ACEH UTARA | Sebanyak 73 Aparatur Sipil Negara (ASN) di Kabupaten Aceh Utara terjaring razia saat berada di sejumlah warung kopi pada jam kerja, Selasa (28/7/2026). Operasi penegakan disiplin yang digelar Satpol PP dan Wilayatul Hisbah (WH) itu menyasar sejumlah titik di Kecamatan Lhoksukon, Matangkuli, dan Tanah Luas.
Dalam razia tersebut, petugas mendapati puluhan ASN masih berada di warung kopi saat seharusnya menjalankan tugas di kantor.

Kepala Satpol PP dan WH Kabupaten Aceh Utara, Iskandar, mengatakan kegiatan itu merupakan bagian dari upaya menegakkan disiplin aparatur sipil negara agar mematuhi aturan jam kerja.

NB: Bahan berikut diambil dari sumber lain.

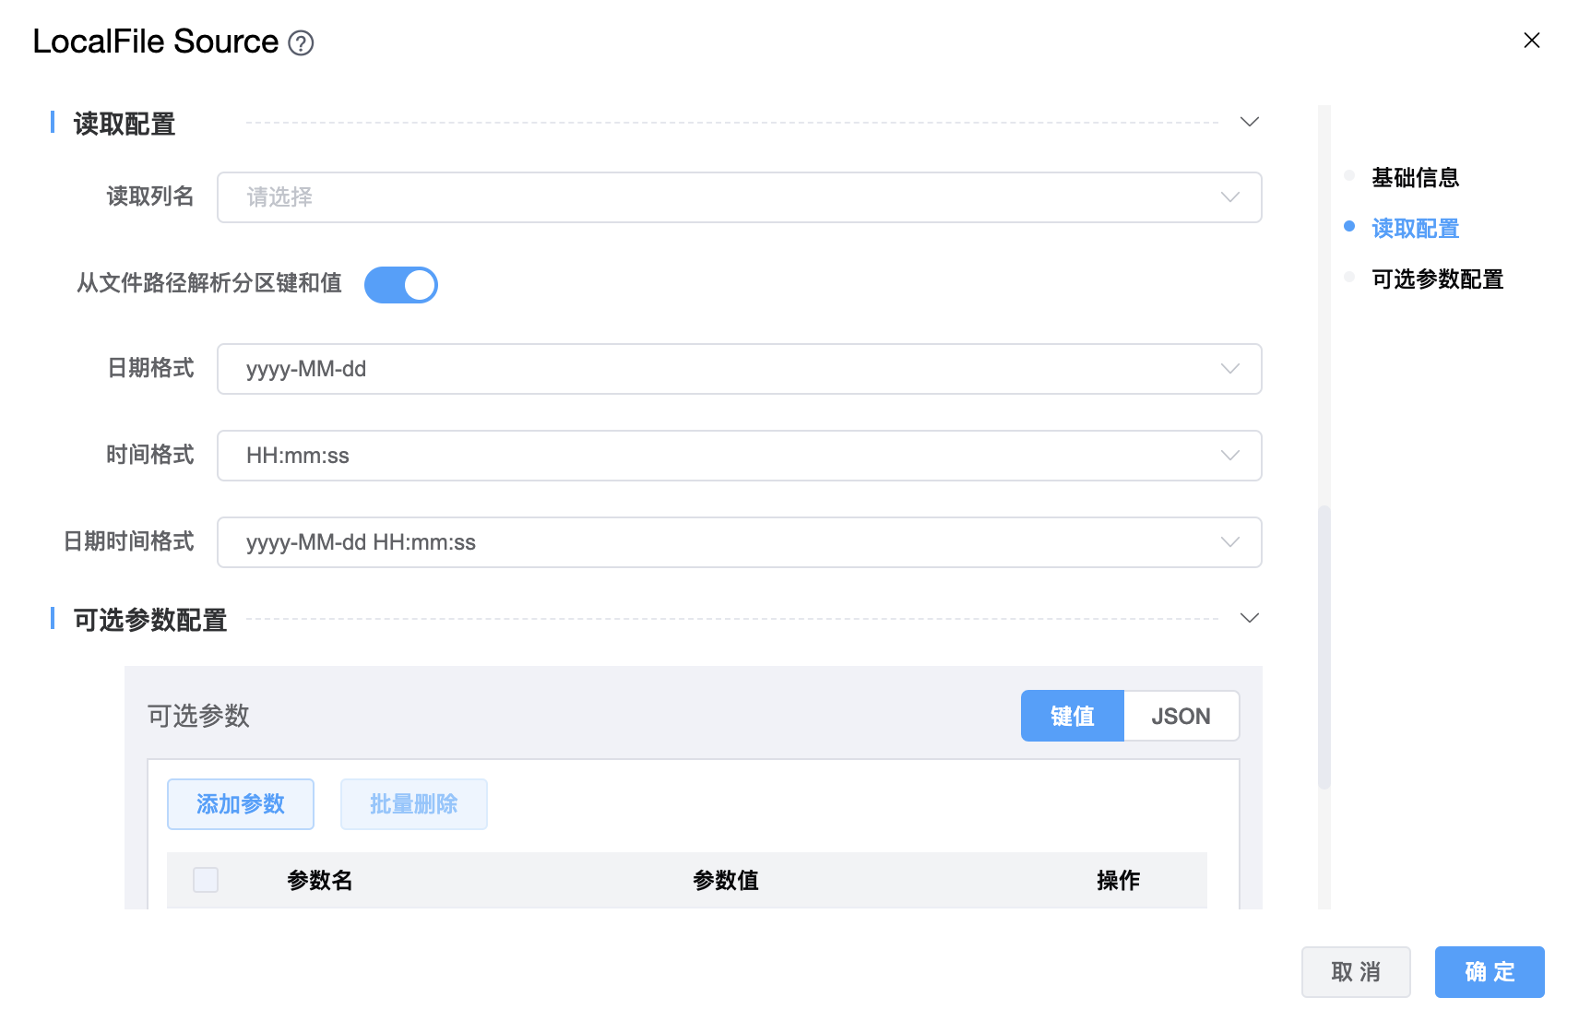Jump to 读取配置 in the anchor navigation
1579x1033 pixels.
click(1415, 228)
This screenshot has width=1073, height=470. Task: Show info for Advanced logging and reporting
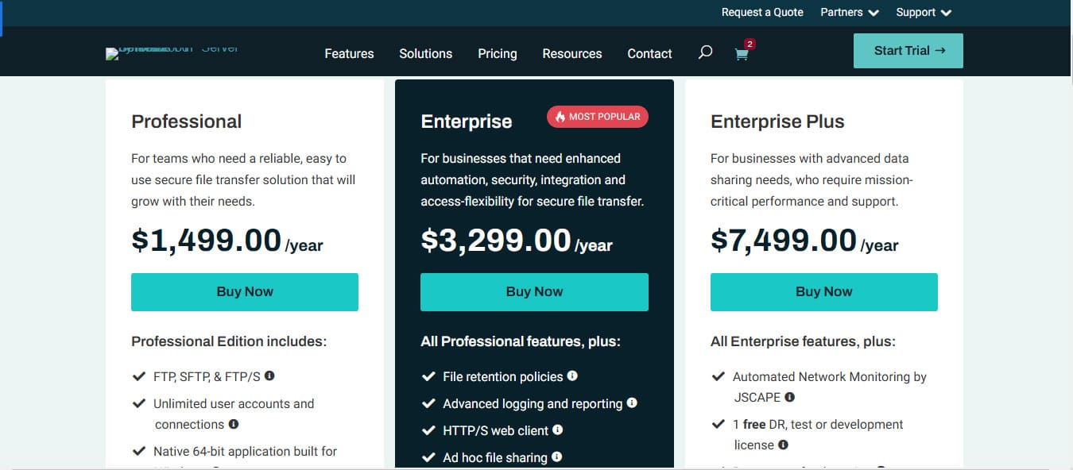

”Hari ini kita melakukan razia di Kecamatan Lhoksukon, Matangkuli, dan Tanah Luas. Ini merupakan bagian dari penegakan disiplin ASN,” ujar Iskandar.
Menurutnya, ASN seharusnya berada di tempat kerja selama jam dinas berlangsung. Mereka hanya diperbolehkan berada di warung kopi ketika waktu istirahat atau setelah jam kerja berakhir.
Saat dimintai keterangan, para ASN yang terjaring memberikan berbagai alasan. Sebagian mengaku hanya singgah sebentar untuk beristirahat, sementara lainnya menyebut baru kembali dari tugas lapangan.
Tidak sedikit pula yang berdalih baru menghadiri pesta atau kenduri, melayat ke rumah duka, hingga menyampaikan alasan pribadi lainnya.
Meski demikian, seluruh identitas ASN beserta instansi tempat mereka bertugas tetap didata oleh petugas. Selanjutnya, laporan tersebut akan diserahkan kepada masing-masing pimpinan instansi dan Badan Kepegawaian dan Pengembangan Sumber Daya Manusia (BKPSDM) Kabupaten Aceh Utara untuk ditindaklanjuti.
”Alasan ASN ini bermacam-macam, ada yang baru pulang menghadiri pesta atau kenduri, melayat orang meninggal, turun ke lapangan, dan sebagainya. Semua alasan itu kami catat dan akan dilaporkan ke BKPSDM,” kata Iskandar.
Usai diberikan teguran, seluruh ASN yang terjaring langsung diminta meninggalkan warung kopi dan kembali melaksanakan tugas.
Iskandar menegaskan, ASN yang terbukti melanggar disiplin dapat dikenai sanksi sesuai ketentuan yang berlaku. Penjatuhan sanksi menjadi kewenangan kepala dinas masing-masing bersama BKPSDM, mulai dari teguran tertulis hingga sanksi administratif yang lebih berat sesuai tingkat pelanggaran.
Ia juga mengingatkan seluruh kepala perangkat daerah agar memastikan pegawainya menjalankan tugas sesuai jam kerja. ASN yang memang sedang melaksanakan tugas di luar kantor diminta membawa surat perintah tugas sebagai bukti resmi.
Satpol PP dan WH Aceh Utara memastikan razia serupa akan terus dilakukan secara berkala guna meningkatkan kedisiplinan aparatur di lingkungan Pemerintah Kabupaten Aceh Utara.
”Kami berharap ke depan ASN semakin disiplin dan mematuhi jam kerja sesuai ketentuan yang berlaku. Silahkan berada di warung kopi saat jam istirahat atau setelah jam kerja selesai, bukan ketika masih jam dinas tanpa alasan dan penugasan yang jelas,” pungkas Iskandar.